Taupier à Bourcefranc-le-Chapus (17560)
Intervention professionnelle ou piégeage autonome — Charente-Maritime
Le piège Putange est utilisé depuis 300 ans par les taupiers professionnels. Sur les sols calcaire et argile maritimes de la Charente-Maritime, son métal vieilli dans la terre locale neutralise les odeurs et affiche un taux de capture supérieur à 90%.
Calendrier taupinière — Bourcefranc-le-Chapus
📅 La saison démarre vers début mars dans votre secteur.
Avec 6 jours de gel par an en moyenne, les hivers sont doux — les taupes ne s'interrompent jamais vraiment. La forte pluviométrie (1510 mm/an) maintient le sol meuble toute l'année, créant des conditions idéales pour le creusement permanent des galeries. Les taupes restent actives presque toute l'année, avec un pic marqué dès les premières chaleurs de mars. L'activité est régulière dans ce secteur. Une surveillance hebdomadaire des taupinières en saison permet d'agir avant que les galeries ne s'étendent à l'ensemble du terrain.
Éliminer les taupes à Bourcefranc-le-Chapus
La technique Putange est particulièrement adaptée à Charente-Maritime : le métal du piège est vieilli dans la terre locale avant livraison, neutralisant les odeurs humaines et métalliques détectables par les taupes à plusieurs mètres.
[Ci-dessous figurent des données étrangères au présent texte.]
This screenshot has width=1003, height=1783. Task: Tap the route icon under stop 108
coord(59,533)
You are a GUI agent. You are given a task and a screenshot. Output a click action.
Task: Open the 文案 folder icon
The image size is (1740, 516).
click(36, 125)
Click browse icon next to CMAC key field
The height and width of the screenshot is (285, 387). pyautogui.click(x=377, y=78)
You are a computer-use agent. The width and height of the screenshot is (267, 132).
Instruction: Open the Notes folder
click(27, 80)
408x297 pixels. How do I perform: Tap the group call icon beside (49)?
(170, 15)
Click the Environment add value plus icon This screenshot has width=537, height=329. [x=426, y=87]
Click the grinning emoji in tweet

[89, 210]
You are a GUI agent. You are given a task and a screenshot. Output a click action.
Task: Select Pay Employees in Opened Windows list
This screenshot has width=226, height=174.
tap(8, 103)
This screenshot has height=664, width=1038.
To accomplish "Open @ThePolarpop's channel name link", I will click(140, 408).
Le terrain à Bourcefranc-le-Chapus
Bourcefranc-le-Chapus impose une logique inversée au taupier. La nappe phréatique à 55 centimètres — anormalement proche — crée une disponibilité permanente de vers de terre en surface. Les taupes ne creusent pas par nécessité climatique, elles creusent par opportunité hydrique. C'est le paradoxe du marais charentais : là où ailleurs les taupes ralentissent en hiver, ici elles accélèrent. Ce sol calcaire-argileux, imbibé, retient l'humidité comme une éponge. Les galeries Putange doivent donc viser non pas la profondeur refuge — inexistante — mais l'interception en zone superficielle où la taupe travaille en permanence. Sur ce sol, le piège Putange repositionné trois fois par mois rattrape ce que d'autres taupiers prennent en trois semaines ailleurs. L'erreur commune : enfoncer le piège trop profond, croyant suivre le schéma universel. Ici, à Bourcefranc-le-Chapus, elle ne descend jamais assez pour avoir besoin.
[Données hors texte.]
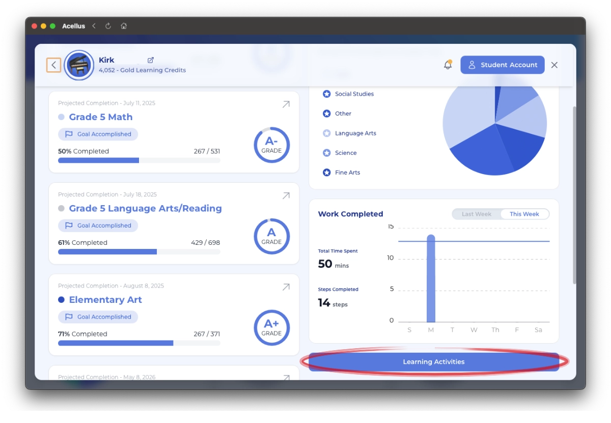
Task: Click the A- grade circle for Math
Action: (271, 145)
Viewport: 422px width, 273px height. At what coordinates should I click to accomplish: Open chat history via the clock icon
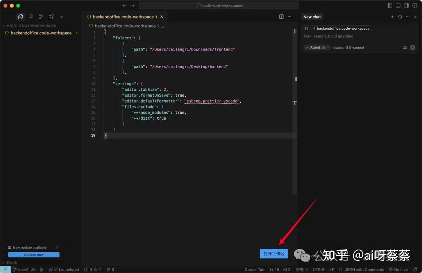coord(399,17)
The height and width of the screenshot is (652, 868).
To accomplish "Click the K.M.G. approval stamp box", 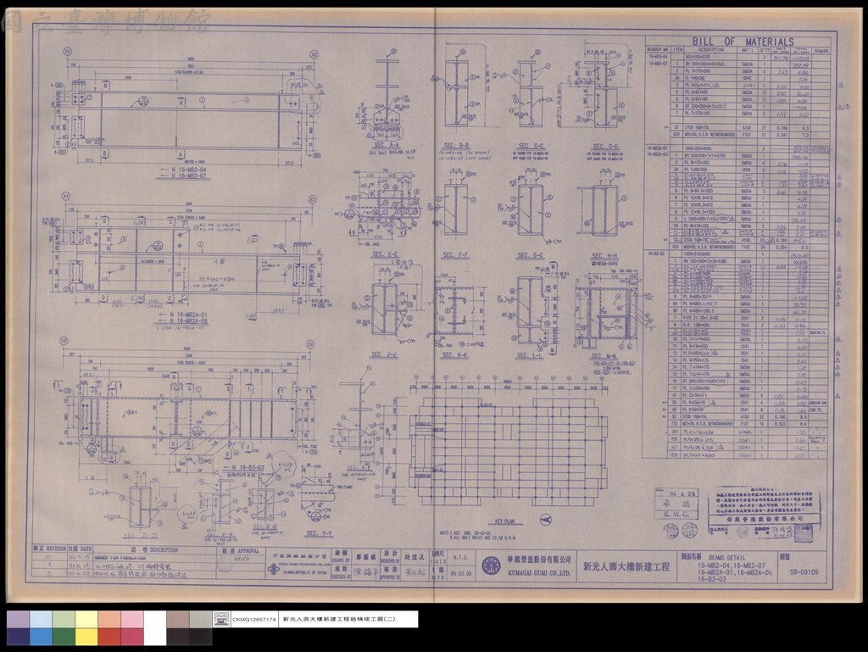I will [x=676, y=504].
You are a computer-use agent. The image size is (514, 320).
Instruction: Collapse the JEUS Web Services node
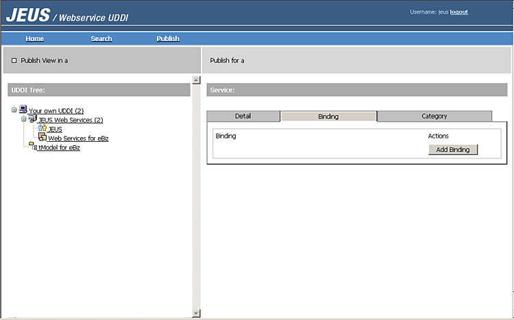pos(23,119)
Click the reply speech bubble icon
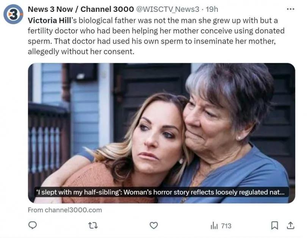 (x=33, y=225)
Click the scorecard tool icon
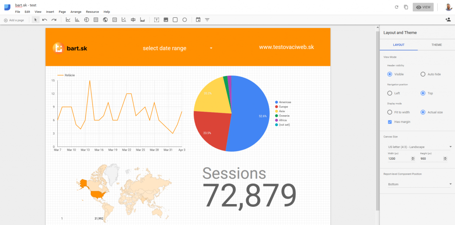Screen dimensions: 455x225 point(115,20)
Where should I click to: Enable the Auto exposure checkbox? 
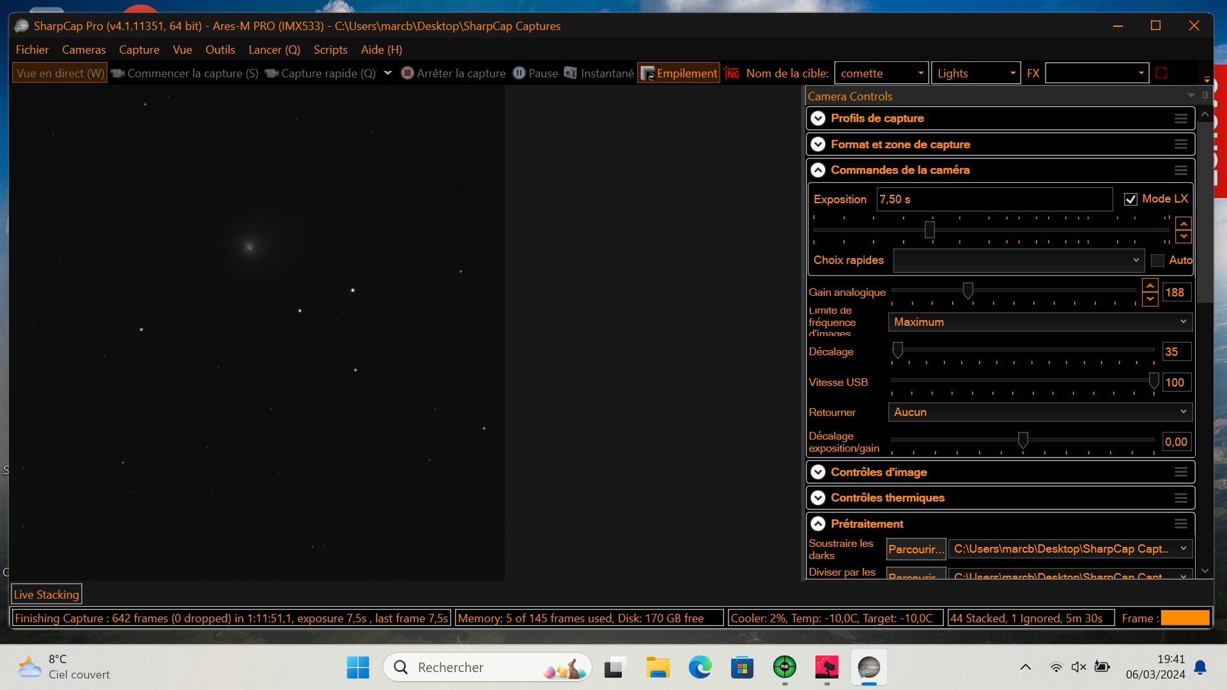click(x=1157, y=261)
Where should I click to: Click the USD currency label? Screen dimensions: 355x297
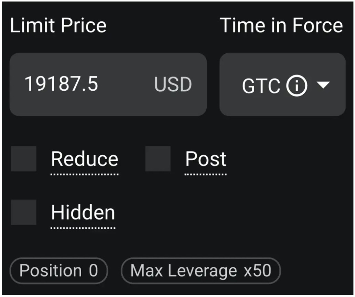click(172, 84)
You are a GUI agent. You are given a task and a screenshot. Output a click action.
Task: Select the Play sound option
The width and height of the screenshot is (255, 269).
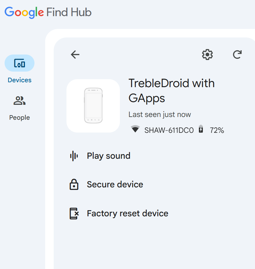pyautogui.click(x=109, y=156)
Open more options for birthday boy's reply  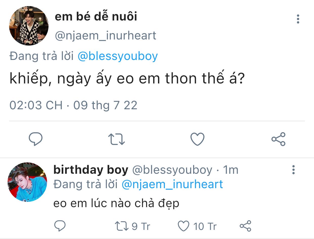(293, 170)
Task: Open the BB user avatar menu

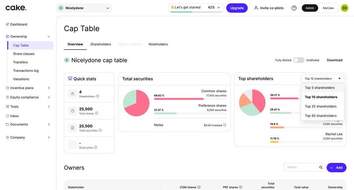Action: pyautogui.click(x=345, y=8)
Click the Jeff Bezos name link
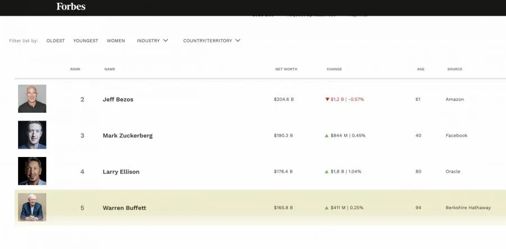Viewport: 506px width, 249px height. [x=118, y=99]
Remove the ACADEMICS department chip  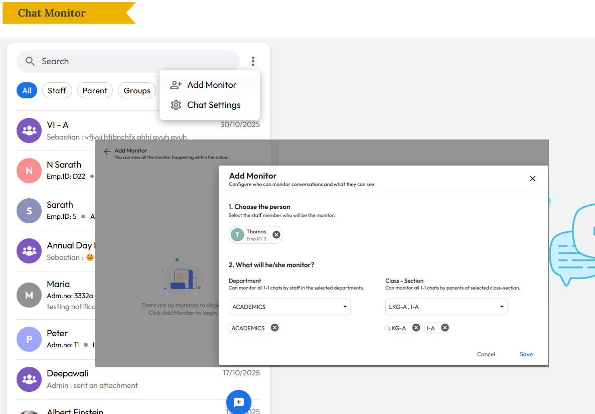point(274,328)
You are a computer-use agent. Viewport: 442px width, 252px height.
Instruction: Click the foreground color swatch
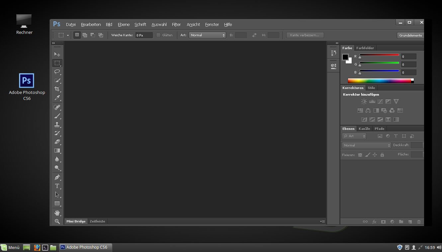coord(345,57)
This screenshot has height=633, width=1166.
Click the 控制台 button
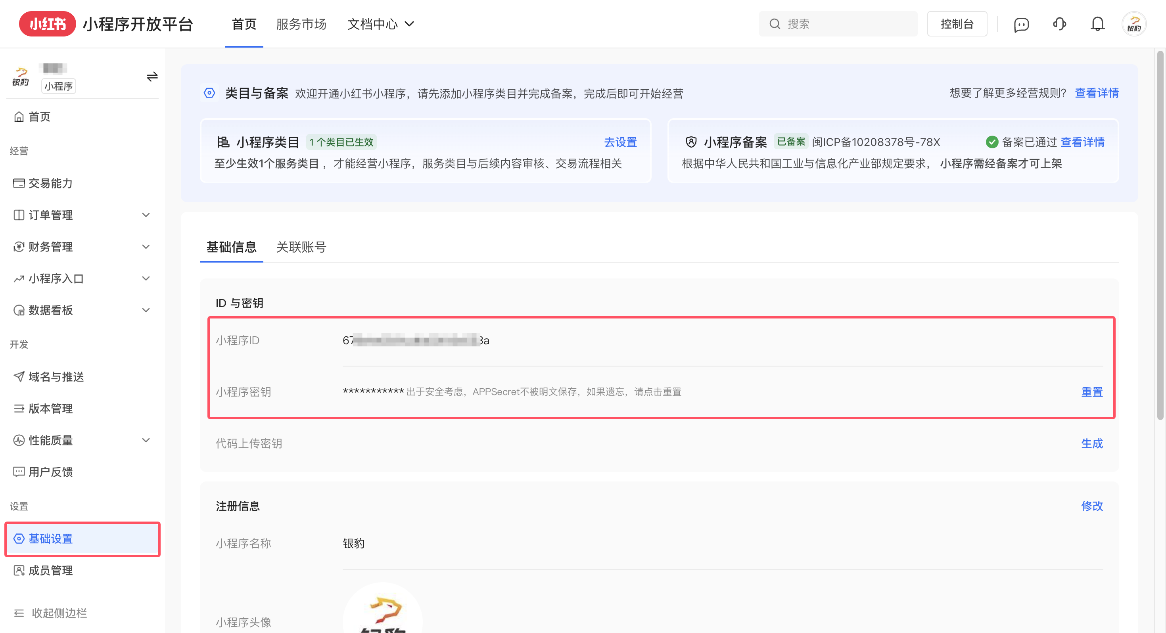coord(957,24)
Diagnostic de pose — Bourcefranc-le-Chapus
À Bourcefranc-le-Chapus, les taupiers extérieurs commettent une erreur systématique : ils positionnent le piège Putange à 25-30 centimètres, comme sur terrain sec. C'est faux. La nappe superficielle force la taupe à travailler entre 12 et 18 centimètres. Vous devez poser le piège Putange à 16 centimètres exactement, en suivant les galeries horizontales qui longent la zone d'humidité maximum. Le timing change aussi : pas de relâche hivernale. Relevez vos pièges tous les 10 jours de novembre à février inclus. Sur ce calcaire mouillé, les galeries se consolident plus vite — la terre compactée par l'humidité offre une résistance accrue au jeu du piège. Vérifiez l'ancrage lateral, pas vertical.
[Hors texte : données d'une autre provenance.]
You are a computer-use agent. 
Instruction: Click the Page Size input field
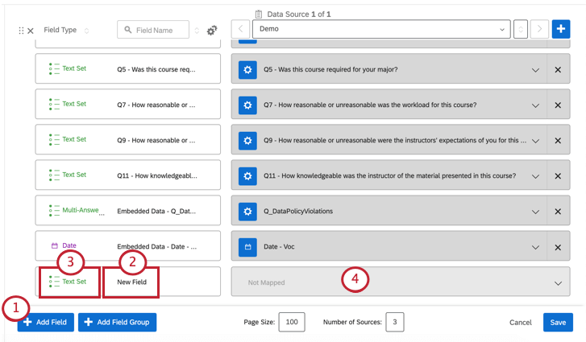pyautogui.click(x=291, y=323)
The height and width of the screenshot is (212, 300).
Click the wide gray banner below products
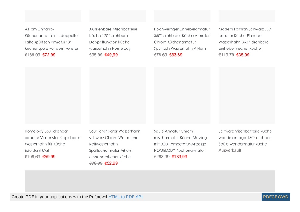pos(150,181)
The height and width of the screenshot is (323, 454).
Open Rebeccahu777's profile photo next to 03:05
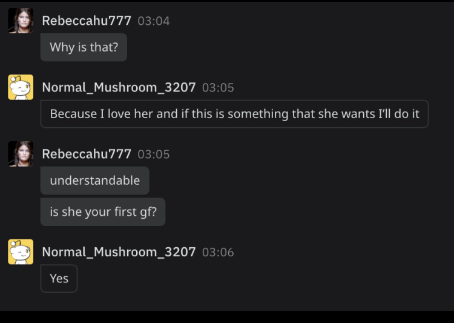21,154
Bourcefranc-le-Chapus, historiquement, fut une zone de marais aménagés — des digues et des fossés de drainage datent du XVIIe siècle. Ces infrastructures ancrent la nappe haute. L'agriculture moderne (céréales, oléagineux) s'y est installée sur ce substrat humide jamais vraiment asséché. Les 58 % de surface agricole utile exploitent un sol structurellement lié à l'eau — c'est le fondement agraire local. La pression taupinière n'est pas une anomalie : elle est la signature hydrogéologique du territoire.
« Pourquoi les taupes reviennent dans mon champ trois semaines après traitement, alors qu'ailleurs elles disparaissent deux mois ? » Parce que votre nappe à 55 centimètres attire les taupes de parcelles voisines. Bourcefranc-le-Chapus est un refuge taupier naturel. La stratégie Putange exige ici une gestion d'année entière, pas une intervention saisonnière. Acceptez ce coût : c'est le prix du marais.